Eldon Roth, BPI's founder, took out a full-page ad in The Wall Street Journal to decry the "campaign of lies and deceit" waged against his company. But he's declined to comment for this article.

With a high school degree, Roth built a refrigeration business in 1981 that catered to meat companies. A decade later, BPI was the first to commercially sell lean finely textured ground beef using a technique that separated the meat from fatty trimmings.

Roth, who had worked in milk and ice cream factories, borrowed heavily from dairy plant technology when he created a process to reclaim the bits of beef left clinging to the trimmings after a cow carcass is cut up to make steak. BPI buys the refrigerated trimmings from slaughterhouses.

The company began using ammonia gas in 2001, with the USDA's blessing. When the gas hits the water in the meat, it turns to ammonium hydroxide and kills bacteria, the firm said. Through the years, some BPI critics balked at the safety claims and dismissed the meat as a salvage product that does not meet the government's definition of ground beef.

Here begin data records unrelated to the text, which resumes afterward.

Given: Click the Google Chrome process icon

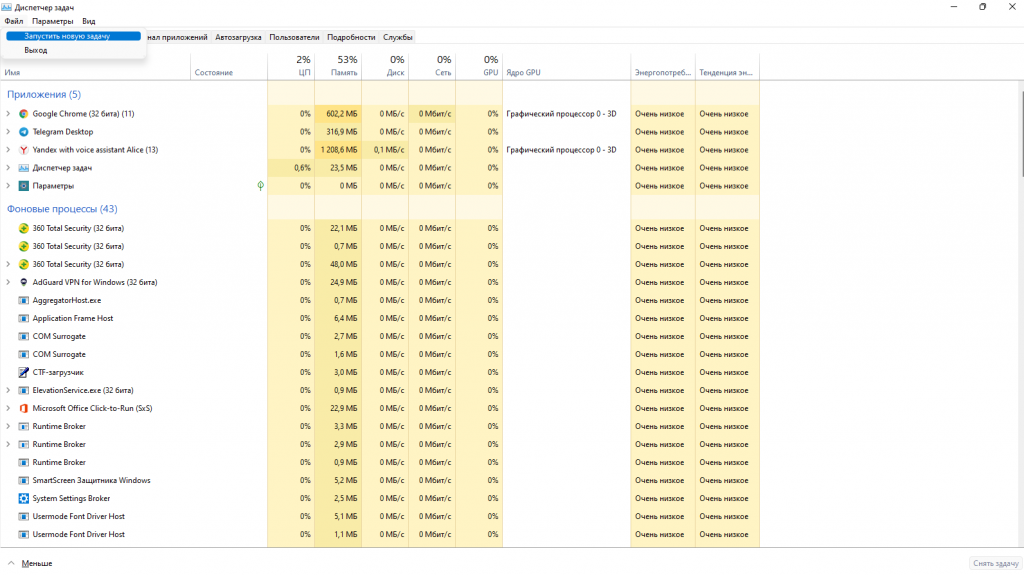Looking at the screenshot, I should pos(24,114).
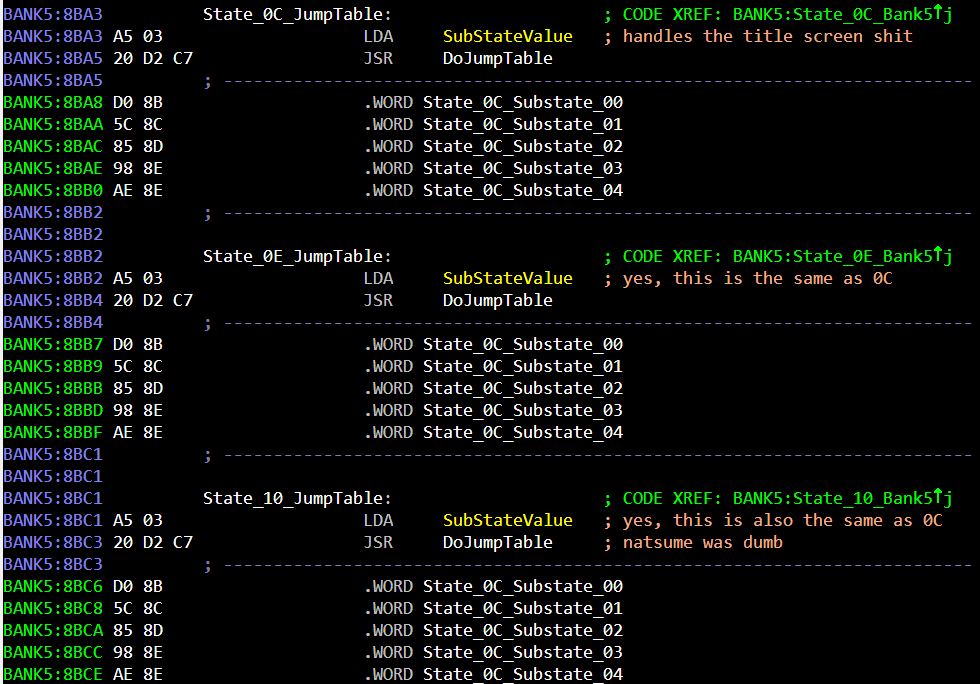Image resolution: width=980 pixels, height=684 pixels.
Task: Follow the State_0C_Bank5 code xref
Action: (x=836, y=14)
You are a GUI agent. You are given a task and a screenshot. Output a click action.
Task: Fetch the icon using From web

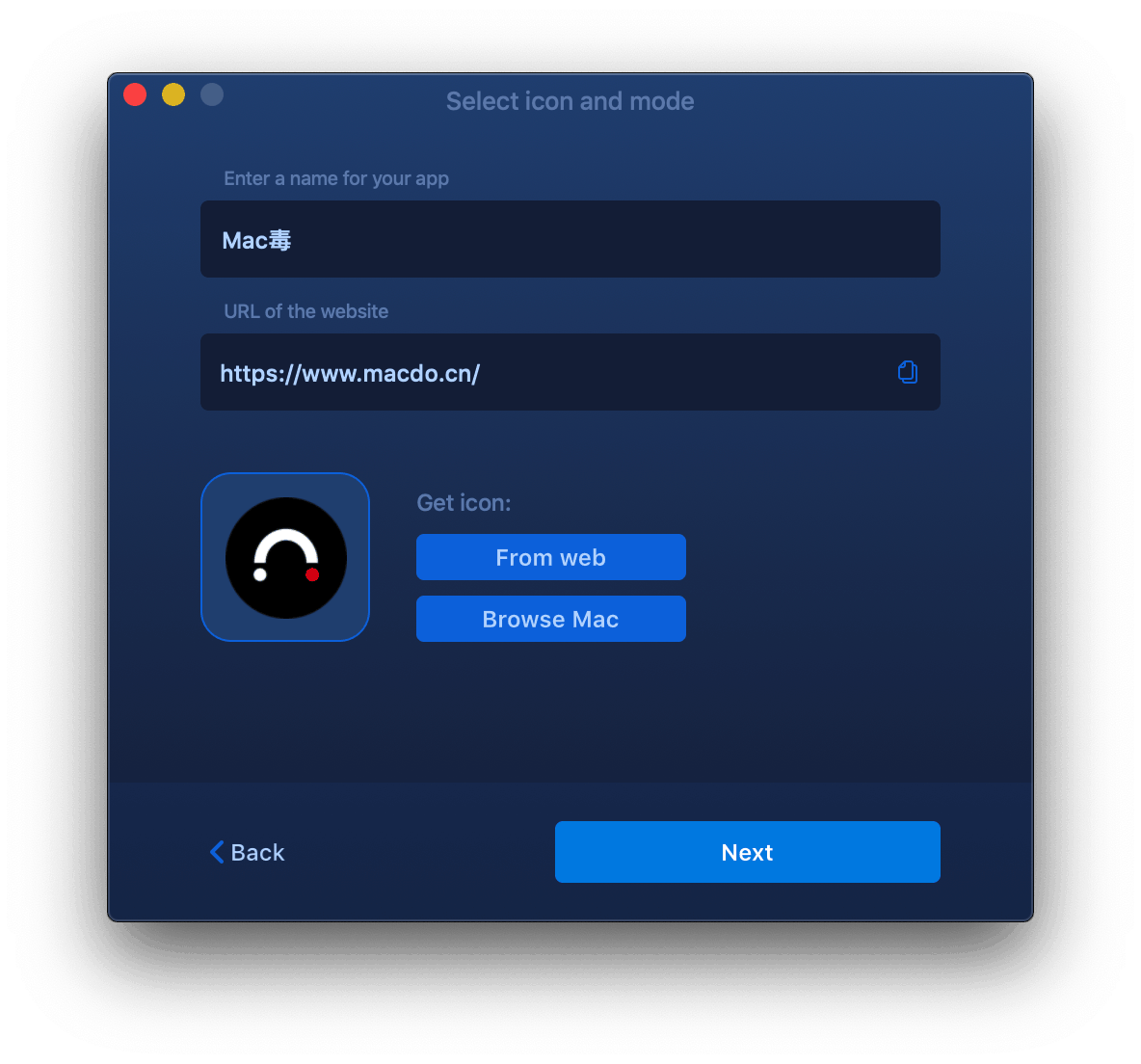(x=551, y=557)
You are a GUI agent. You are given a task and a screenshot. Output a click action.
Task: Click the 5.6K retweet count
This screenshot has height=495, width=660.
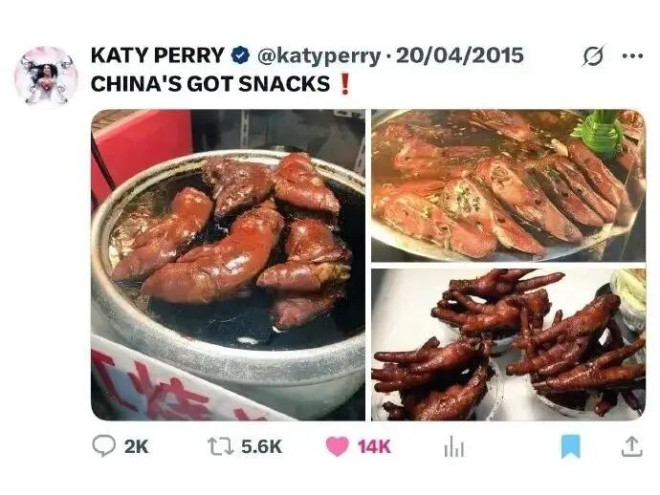pyautogui.click(x=261, y=447)
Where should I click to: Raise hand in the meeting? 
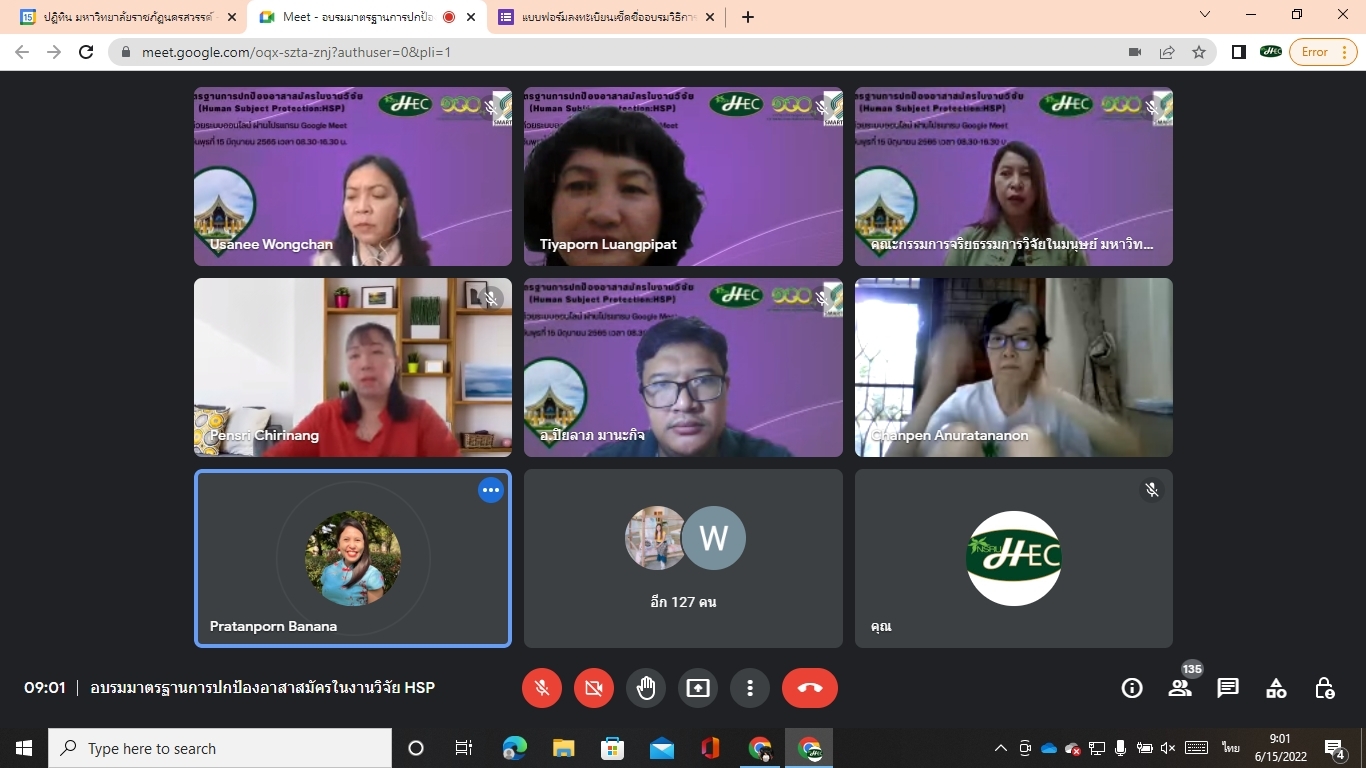(x=646, y=688)
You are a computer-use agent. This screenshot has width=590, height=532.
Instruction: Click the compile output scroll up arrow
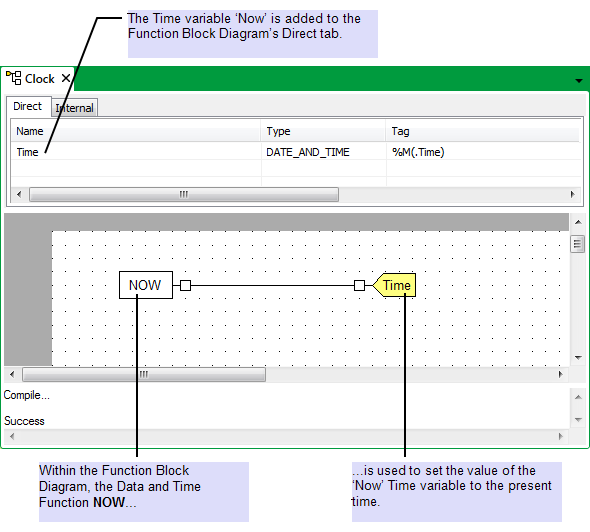578,397
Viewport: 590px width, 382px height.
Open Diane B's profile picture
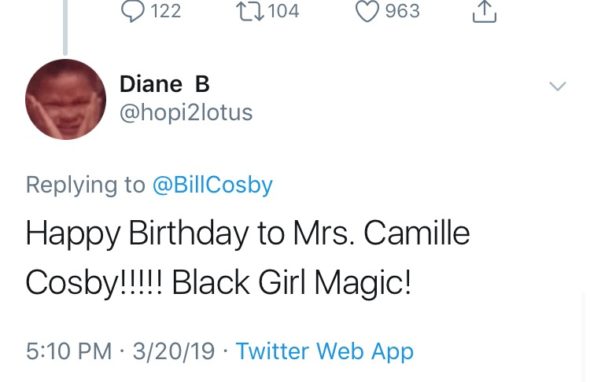click(65, 99)
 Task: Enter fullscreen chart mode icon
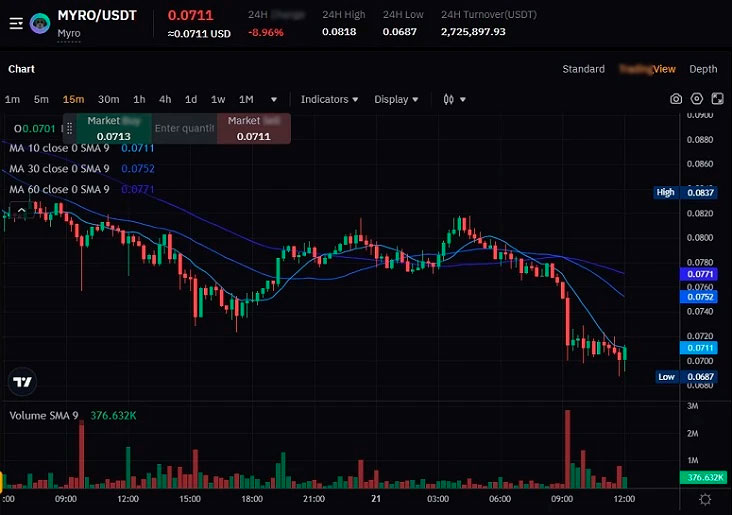click(x=717, y=99)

The New York Times report found that USDA initially did not test BPI's beef, figuring the ammonia made it pathogen-free. Federal school lunch officials tested it anyway, found E. coli and salmonella numerous times between 2005 and 2009, and pulled it before it was served.

But when the recent outrage erupted, many rallied to the company's side.

USDA officials vouched for BPI's meat. They said it has never been directly linked to illnesses since the government started testing it in December 2009. Of 7,000 samples that BPI provided to USDA school lunch officials in the past two years, none has tested positive for salmonella or a deadly strain of E. coli.

Nancy Donley's only child died from an E. coli infection. Yet the consumer activist also stands by the beef product.

"Nothing is 100 percent safe . . . but this product is misunderstood," she said.

Ammonia, BPI's defenders point out, is a naturally occurring chemical in the body that's added to other foods. It's used as a leavening agent in crackers, for instance.

The American Meat Institute estimates that if lean finely textured beef disappears, it would take another 1.5 million cattle per year to offset the loss. Even before "pink slime," the meat industry was struggling. Ground beef sales, including trimmings, fell 11 percent last month to 38 million pounds, a 10-year low for that month, according to a Bloomberg analysis of government data.

The governors of Iowa, Texas and Kansas - home to BPI's shuttered plants - say this is a lot of hoopla. They recently toured one of the firm's factories and scolded the news media for hyping the issue.

The threesome even came up with their own catchphrase: "Dude, It's Beef."